◆ DIRECTIONS ◆
Rewrite the rows below, replacing every occurrence of "How do I perform" with "How should I carry out" and leaving all other text unchanged.

◆ INPUT MATERIAL ◆
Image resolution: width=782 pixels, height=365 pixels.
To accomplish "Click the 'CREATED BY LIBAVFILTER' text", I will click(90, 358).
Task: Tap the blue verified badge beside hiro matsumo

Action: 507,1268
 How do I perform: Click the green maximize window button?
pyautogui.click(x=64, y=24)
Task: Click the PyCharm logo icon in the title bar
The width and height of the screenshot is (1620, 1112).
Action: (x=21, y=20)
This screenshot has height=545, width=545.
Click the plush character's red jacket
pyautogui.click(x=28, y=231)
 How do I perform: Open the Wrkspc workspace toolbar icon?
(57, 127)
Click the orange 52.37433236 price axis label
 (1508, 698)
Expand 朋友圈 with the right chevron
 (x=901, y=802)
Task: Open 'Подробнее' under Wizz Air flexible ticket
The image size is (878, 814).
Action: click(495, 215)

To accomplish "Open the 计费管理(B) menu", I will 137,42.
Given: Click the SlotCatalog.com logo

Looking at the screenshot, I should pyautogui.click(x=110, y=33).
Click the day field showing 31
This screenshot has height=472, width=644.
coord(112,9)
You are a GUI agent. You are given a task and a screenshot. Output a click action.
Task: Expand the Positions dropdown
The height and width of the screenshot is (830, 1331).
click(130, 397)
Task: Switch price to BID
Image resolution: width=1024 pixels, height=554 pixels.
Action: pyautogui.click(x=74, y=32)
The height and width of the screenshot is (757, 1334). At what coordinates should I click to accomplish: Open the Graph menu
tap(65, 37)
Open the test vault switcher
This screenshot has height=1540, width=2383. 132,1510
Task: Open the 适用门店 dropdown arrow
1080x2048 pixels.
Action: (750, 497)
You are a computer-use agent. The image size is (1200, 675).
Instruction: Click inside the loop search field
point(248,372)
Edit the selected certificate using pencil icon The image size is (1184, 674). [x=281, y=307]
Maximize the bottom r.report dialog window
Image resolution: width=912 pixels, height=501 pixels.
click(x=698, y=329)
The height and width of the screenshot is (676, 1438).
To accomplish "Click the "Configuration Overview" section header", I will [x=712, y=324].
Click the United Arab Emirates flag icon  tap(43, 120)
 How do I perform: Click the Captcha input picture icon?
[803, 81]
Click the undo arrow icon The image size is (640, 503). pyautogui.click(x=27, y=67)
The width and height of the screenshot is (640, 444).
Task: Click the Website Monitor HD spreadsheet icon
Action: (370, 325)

◆ RESULT FOR THIS EXERCISE ◆
Image resolution: width=782 pixels, height=365 pixels.
To accomplish "Click the 'CREATED BY LIBAVFILTER' text", I will click(90, 358).
Task: Tap the blue verified badge beside hiro matsumo

Action: 507,1268
 How should I carry out: Click the green maximize window button?
pyautogui.click(x=64, y=24)
Task: Click the PyCharm logo icon in the title bar
The width and height of the screenshot is (1620, 1112).
Action: (x=21, y=20)
This screenshot has height=545, width=545.
Click the plush character's red jacket
pyautogui.click(x=28, y=231)
 How should I carry out: Open the Wrkspc workspace toolbar icon?
(57, 127)
Click the orange 52.37433236 price axis label
 (1508, 698)
Expand 朋友圈 with the right chevron
 (x=901, y=802)
Task: Open 'Подробнее' under Wizz Air flexible ticket
The image size is (878, 814).
Action: click(495, 215)

To accomplish "Open the 计费管理(B) menu", I will 137,42.
Given: Click the SlotCatalog.com logo

Looking at the screenshot, I should pyautogui.click(x=110, y=33).
Click the day field showing 31
This screenshot has height=472, width=644.
coord(112,9)
You are a GUI agent. You are given a task and a screenshot. Output a click action.
Task: Expand the Positions dropdown
The height and width of the screenshot is (830, 1331).
click(130, 397)
Task: Switch price to BID
Image resolution: width=1024 pixels, height=554 pixels.
Action: pyautogui.click(x=74, y=32)
The height and width of the screenshot is (757, 1334). At what coordinates should I click to accomplish: Open the Graph menu
tap(65, 37)
Open the test vault switcher
This screenshot has height=1540, width=2383. 132,1510
Task: Open the 适用门店 dropdown arrow
1080x2048 pixels.
Action: (750, 497)
You are a computer-use agent. The image size is (1200, 675).
Instruction: Click inside the loop search field
point(248,372)
Edit the selected certificate using pencil icon The image size is (1184, 674). [x=281, y=307]
Maximize the bottom r.report dialog window
Image resolution: width=912 pixels, height=501 pixels.
click(x=698, y=329)
The height and width of the screenshot is (676, 1438).
To accomplish "Click the "Configuration Overview" section header", I will [x=712, y=324].
Click the United Arab Emirates flag icon  tap(43, 120)
 How should I carry out: Click the Captcha input picture icon?
[803, 81]
Click the undo arrow icon The image size is (640, 503). pyautogui.click(x=27, y=67)
The width and height of the screenshot is (640, 444).
Task: Click the Website Monitor HD spreadsheet icon
Action: (370, 325)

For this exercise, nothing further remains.